Retype the data from the line with "You are a GUI" to the line with "(1315, 204)", including both of those lines, and leave the pictures out of your answer.

### EXERCISE DATA:
-----
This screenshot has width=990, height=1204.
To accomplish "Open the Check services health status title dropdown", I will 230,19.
-----
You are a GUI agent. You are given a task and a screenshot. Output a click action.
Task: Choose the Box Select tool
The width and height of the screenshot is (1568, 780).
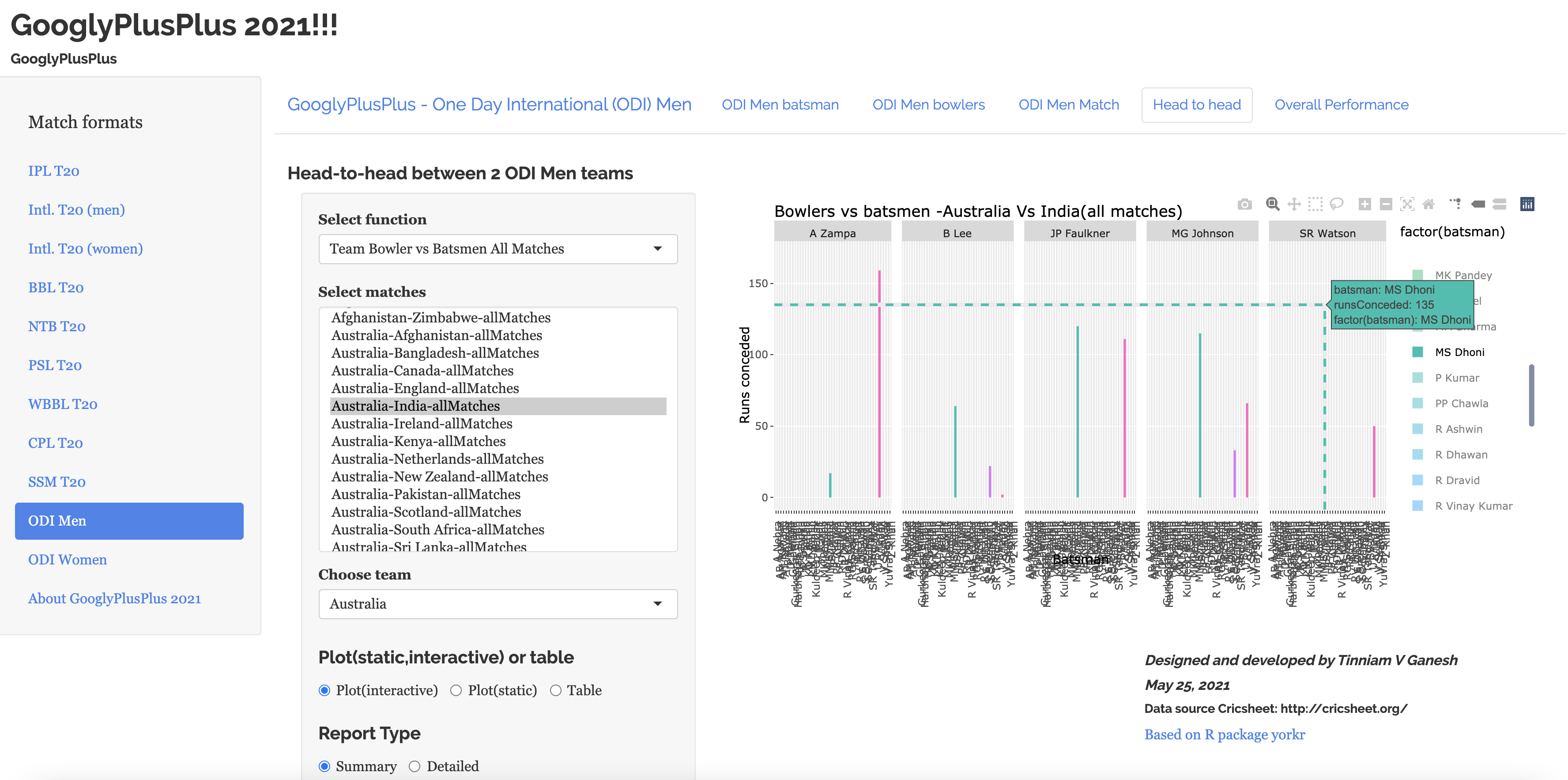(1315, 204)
-----
### SOLUTION:
You are a GUI agent. You are given a task and a screenshot. Output a click action.
Task: Choose the Box Select tool
The width and height of the screenshot is (1568, 780).
(1315, 204)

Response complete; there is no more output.